# cleaner wrasse



## scott tang (Jan 29, 2012)

can cleaner wrasse be housed together ??? i have a 125 gallon and allready have one claener in there he is i dooing well with my other fish !

any opinions ?? sugestions ??? sory for my spelling


----------



## scott tang (Jan 29, 2012)

helpppp tips ??


----------



## gklaw (May 31, 2010)

How long did you have the first one. I wont push my luck. Not so much that they fight but availability of food.

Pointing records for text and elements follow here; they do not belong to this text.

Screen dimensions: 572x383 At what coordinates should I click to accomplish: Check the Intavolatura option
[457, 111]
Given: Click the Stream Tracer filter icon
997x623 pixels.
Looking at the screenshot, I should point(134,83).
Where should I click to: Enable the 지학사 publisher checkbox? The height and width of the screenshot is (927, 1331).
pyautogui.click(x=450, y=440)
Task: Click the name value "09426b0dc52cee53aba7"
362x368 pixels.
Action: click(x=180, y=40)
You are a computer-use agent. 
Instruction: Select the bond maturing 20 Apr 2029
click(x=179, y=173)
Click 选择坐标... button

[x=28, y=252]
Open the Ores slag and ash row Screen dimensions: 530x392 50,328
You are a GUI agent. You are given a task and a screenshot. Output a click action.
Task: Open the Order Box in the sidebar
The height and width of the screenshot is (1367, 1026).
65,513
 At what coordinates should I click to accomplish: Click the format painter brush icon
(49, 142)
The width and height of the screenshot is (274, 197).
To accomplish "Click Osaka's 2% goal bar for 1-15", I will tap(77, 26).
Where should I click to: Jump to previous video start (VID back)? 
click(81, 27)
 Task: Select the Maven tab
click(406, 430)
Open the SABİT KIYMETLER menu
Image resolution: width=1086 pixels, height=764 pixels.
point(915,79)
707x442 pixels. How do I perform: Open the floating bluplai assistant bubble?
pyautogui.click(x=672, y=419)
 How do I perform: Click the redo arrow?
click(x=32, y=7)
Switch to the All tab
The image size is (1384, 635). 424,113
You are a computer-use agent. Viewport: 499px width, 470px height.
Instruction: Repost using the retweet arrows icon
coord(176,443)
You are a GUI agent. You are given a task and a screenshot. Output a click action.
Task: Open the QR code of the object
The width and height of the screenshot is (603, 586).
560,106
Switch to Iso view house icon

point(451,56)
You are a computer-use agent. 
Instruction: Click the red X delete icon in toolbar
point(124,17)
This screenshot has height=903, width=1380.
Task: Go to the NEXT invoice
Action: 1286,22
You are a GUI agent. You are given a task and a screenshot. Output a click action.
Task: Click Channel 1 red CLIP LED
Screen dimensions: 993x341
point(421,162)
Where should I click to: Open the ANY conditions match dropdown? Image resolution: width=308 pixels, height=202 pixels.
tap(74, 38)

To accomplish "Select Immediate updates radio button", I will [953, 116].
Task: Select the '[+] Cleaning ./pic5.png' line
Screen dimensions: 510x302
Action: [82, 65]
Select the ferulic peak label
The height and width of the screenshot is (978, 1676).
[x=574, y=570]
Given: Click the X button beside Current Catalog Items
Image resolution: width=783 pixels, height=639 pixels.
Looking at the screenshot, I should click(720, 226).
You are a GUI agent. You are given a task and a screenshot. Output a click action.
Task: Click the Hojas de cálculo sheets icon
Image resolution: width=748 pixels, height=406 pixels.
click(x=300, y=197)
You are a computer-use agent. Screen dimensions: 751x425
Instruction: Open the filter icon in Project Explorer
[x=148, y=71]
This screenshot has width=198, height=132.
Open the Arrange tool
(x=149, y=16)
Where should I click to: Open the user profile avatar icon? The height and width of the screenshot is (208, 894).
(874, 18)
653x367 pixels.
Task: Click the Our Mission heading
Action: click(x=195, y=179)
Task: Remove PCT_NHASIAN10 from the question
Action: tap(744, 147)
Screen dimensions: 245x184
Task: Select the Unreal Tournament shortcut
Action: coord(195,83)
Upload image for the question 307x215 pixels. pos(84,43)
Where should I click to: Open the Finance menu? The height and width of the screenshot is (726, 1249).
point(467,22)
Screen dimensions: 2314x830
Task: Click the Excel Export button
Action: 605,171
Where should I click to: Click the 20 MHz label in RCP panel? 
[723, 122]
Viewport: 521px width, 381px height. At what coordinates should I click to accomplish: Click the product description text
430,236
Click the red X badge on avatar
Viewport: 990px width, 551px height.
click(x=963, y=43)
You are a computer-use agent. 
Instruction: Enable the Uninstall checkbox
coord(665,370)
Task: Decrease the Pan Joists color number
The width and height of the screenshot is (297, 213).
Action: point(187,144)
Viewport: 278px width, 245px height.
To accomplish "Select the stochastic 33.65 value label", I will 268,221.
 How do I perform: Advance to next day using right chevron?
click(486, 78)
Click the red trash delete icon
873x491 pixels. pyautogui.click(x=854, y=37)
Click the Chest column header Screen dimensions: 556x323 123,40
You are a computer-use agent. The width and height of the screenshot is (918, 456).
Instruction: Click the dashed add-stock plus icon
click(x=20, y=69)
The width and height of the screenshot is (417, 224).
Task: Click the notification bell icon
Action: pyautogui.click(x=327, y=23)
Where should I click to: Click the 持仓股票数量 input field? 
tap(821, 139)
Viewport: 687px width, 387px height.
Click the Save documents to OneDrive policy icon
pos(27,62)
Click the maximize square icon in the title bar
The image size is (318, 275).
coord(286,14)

Note: I am no expert just know by experience that it is not an easy fish for me to keep for a long haul.


----------



## scott tang (Jan 29, 2012)

about a month and mine eats any thing !!


----------



## effox (Apr 21, 2010)

I had mine for six months, went on vacation for a week and it was dead. Not the easiest to keep going in the long run from my experience and from what I've read.


----------



## gklaw (May 31, 2010)

6 months is generally what I heard, I would leave this one happy for now if I were you.


----------



## scott tang (Jan 29, 2012)

ok thanks 
for the info


----------



## Rastapus (Apr 21, 2010)

Scott,
To sustain a cleaner wrasse of any species takes a lot of fish. Although healthy ones will eat prepared foods, IMO they need dead tissue etc from other fish to sustain themselves long term. As an example when we have one with our big grouper they seem to last forever but never leave his side. Multiple Cleaner Wrasse generally wont work unless you have a HUGE aquarium with a ton of fish. Please note that Cleaner Wrasse are a huge Cyanide caught fish as well so you will have the best success with reputable sources, I dont mean the store but rather the source of collection. If they are from Indo or most of the Philippines will likely not last as long as other areas.


----------



## scott tang (Jan 29, 2012)

ok thanks i think i will try with just this one !


----------